To be done. Rewrite all the records with "dropdown" swapped for "drop-down list" and everything else unchanged. Omit the pictures.
※
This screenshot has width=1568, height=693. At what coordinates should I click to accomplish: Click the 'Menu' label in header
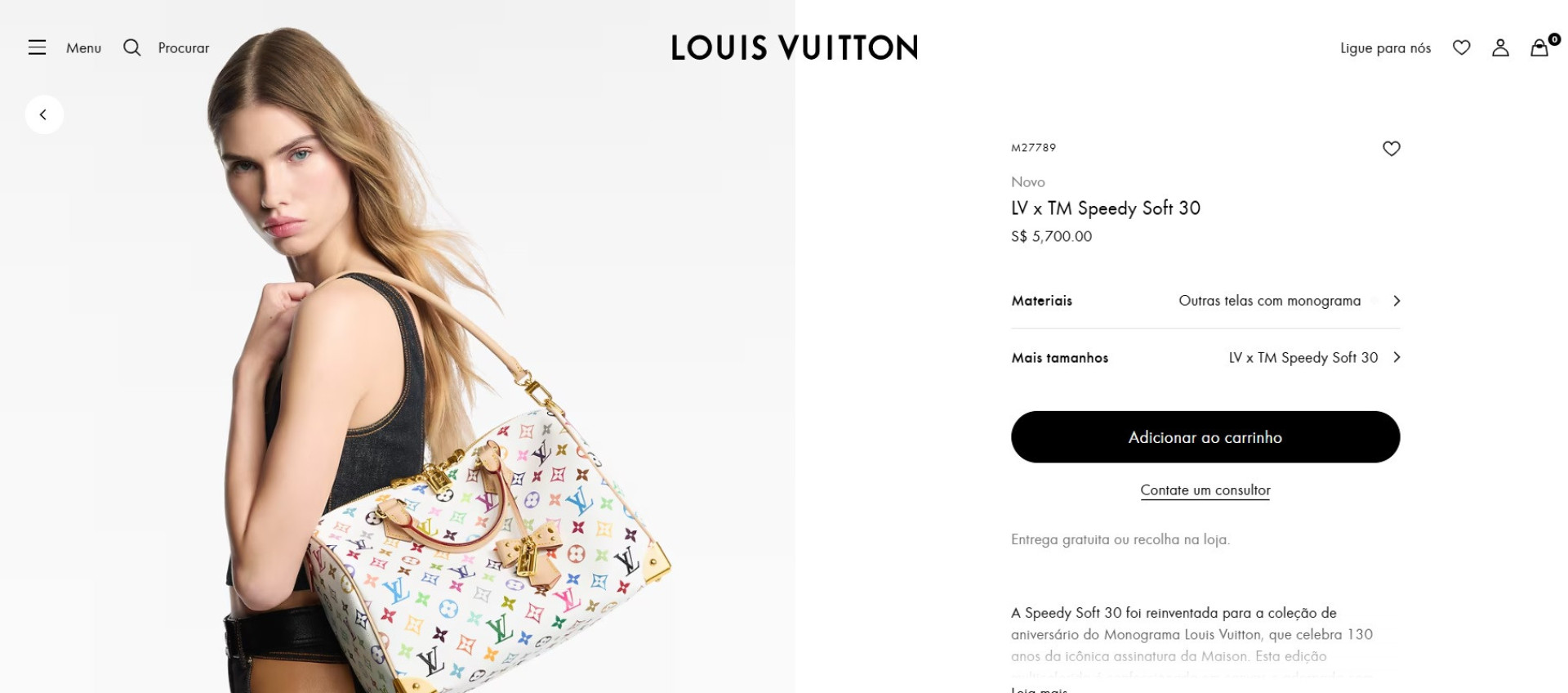coord(83,48)
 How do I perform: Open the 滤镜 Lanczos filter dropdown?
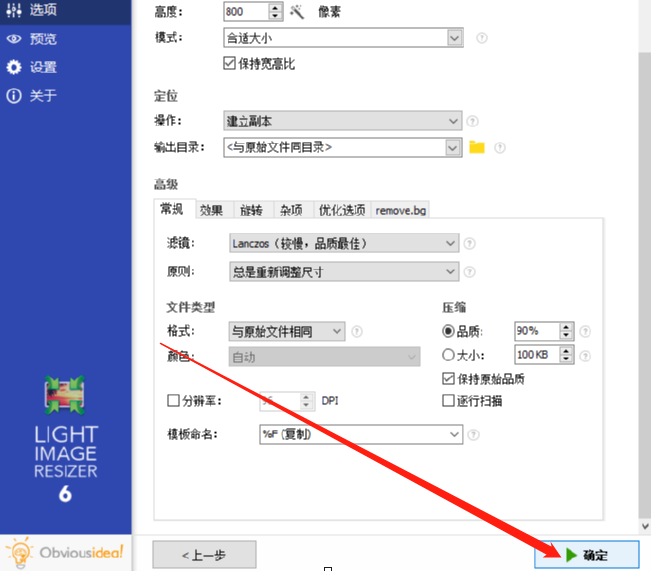(344, 243)
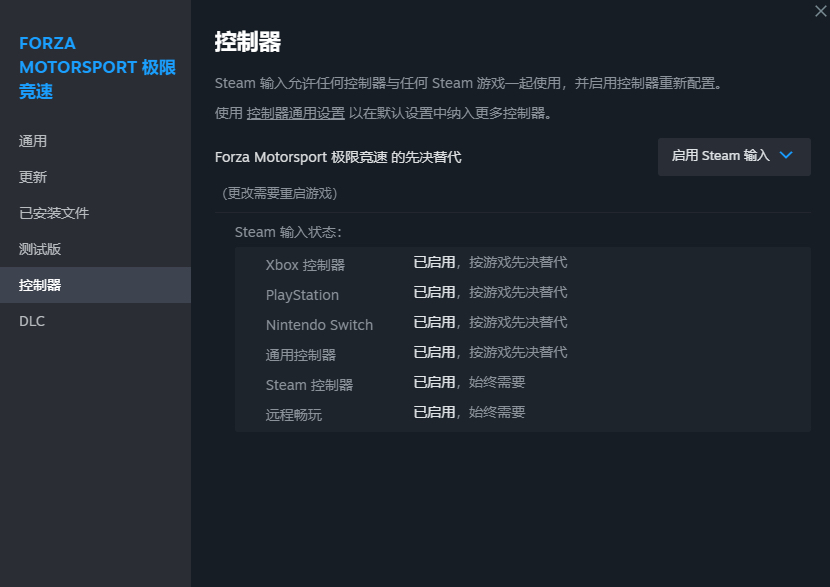Click the Steam 输入状态 header
Screen dimensions: 830x587
click(288, 230)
※
Response.
This screenshot has width=1568, height=693. At what coordinates should I click to accomplish: Click the 'Menu' label in header
coord(83,48)
 How do I perform: Open the 滤镜 Lanczos filter drop-down list?
(344, 243)
Click the Steam 输入状态 header
Screen dimensions: 830x587
click(288, 230)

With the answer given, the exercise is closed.